The Department of Genetics and Genomic Sciences and the Icahn Genomics Institute are at the forefront of the development and application of precision techniques to alter gene and cell function to advance basic and applied biomedical research.

Recent years have seen great advances in gene editing technologies such as CRISPR/Cas9 and TALEN that allow the precise editing of the genome. This capability provides the opportunity to create more accurate cellular and animal models of disease. CRISPR/Cas9 technology used as a gene and cell therapy tool has the potential to revolutionize medicine as a cure for a range of genetic diseases. More broadly, CRISPR/Cas9 library screening approaches allow systematic investigation of pathogenic mechanisms and potential therapeutic drug discovery for a wide variety of tissues and disease.

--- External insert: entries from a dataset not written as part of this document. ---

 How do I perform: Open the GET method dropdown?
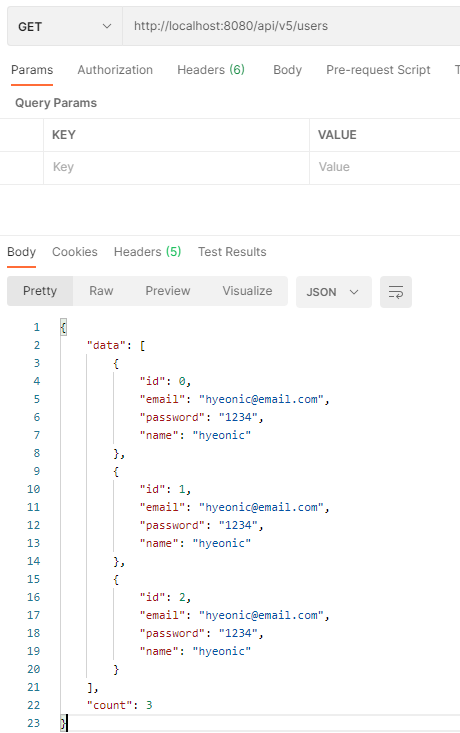(x=65, y=26)
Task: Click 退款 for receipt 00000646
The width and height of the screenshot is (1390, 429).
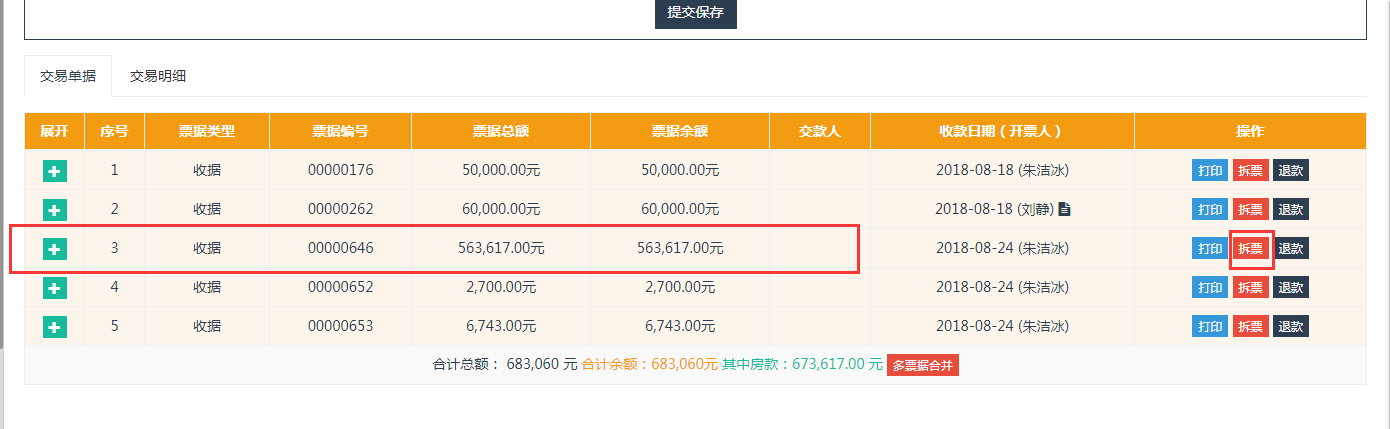Action: click(x=1291, y=249)
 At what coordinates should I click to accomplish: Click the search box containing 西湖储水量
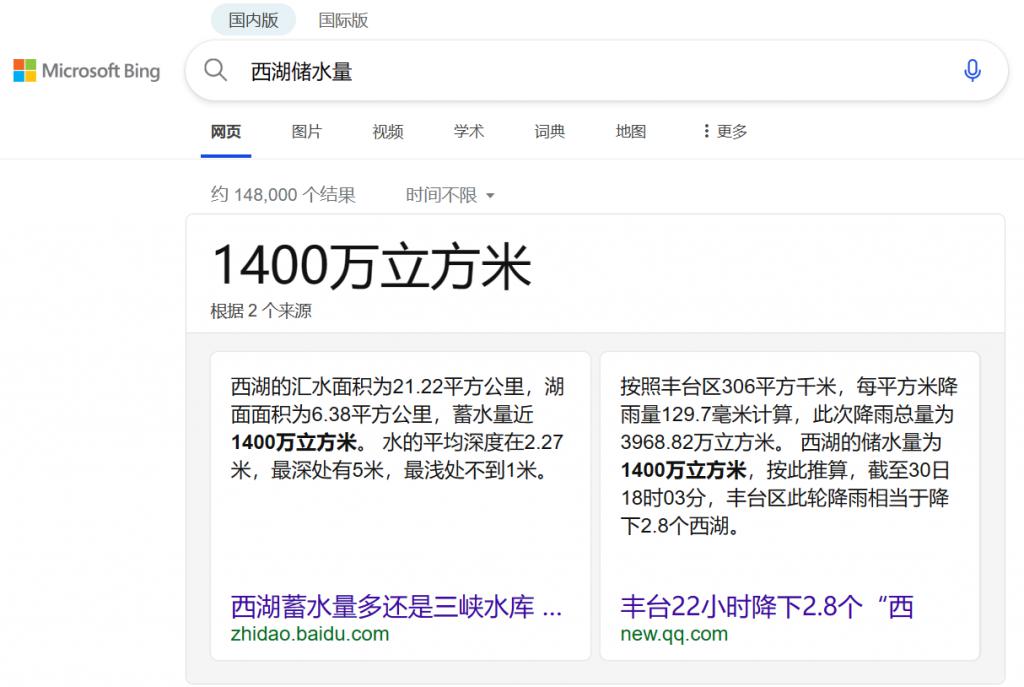point(590,71)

Alternatively, modified RNA or a variety of viral and non-viral vectors can be used to introduce genes or proteins into cells to reprogram cellular functions.

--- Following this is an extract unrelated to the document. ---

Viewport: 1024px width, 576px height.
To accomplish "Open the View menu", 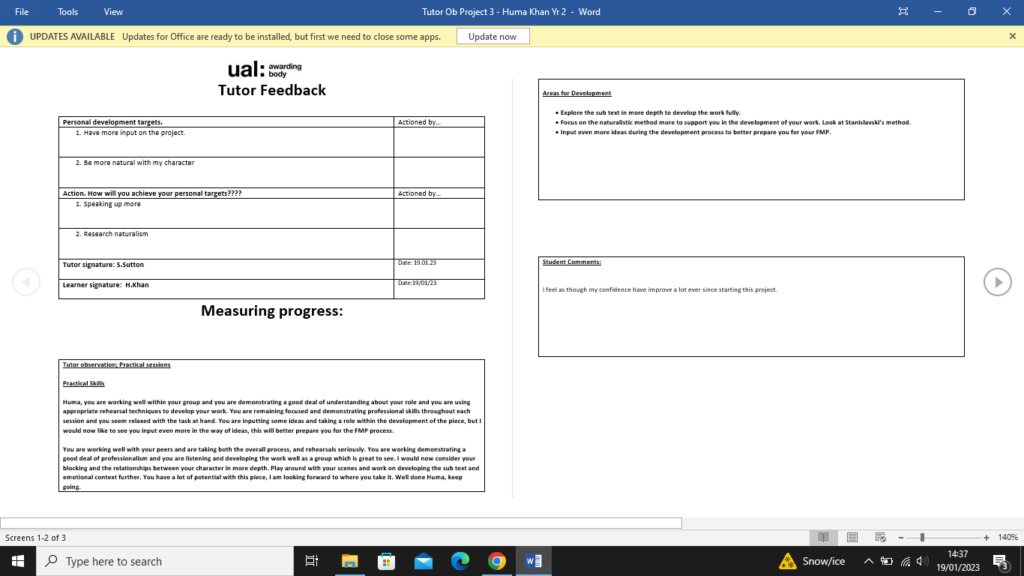I will (113, 12).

CRISPR/Cas9 and other gene and cell engineering methods can be applied to both stem cells and somatic cells. For example, induced pluripotent stem cells (iPSCs) can be reprogrammed to develop into multiple tissue types, which can be used to study normal tissue development, disease progression, and tissue regeneration, and for therapeutic drug screening. In combination with gene editing, iPSCs can be used to create patient-specific disease models with which to investigate pathologic mechanisms and responses to drug treatment, and correct genetic defects with the goal of normal tissue regeneration, achieving the goals of truly personalized medicine. Gene editing and cell engineering have exciting applications to the study and treatment of a range of critical human diseases, including cardiovascular, neurodegenerative, hematologic, immune, metabolic, and hereditary diseases, and cancer.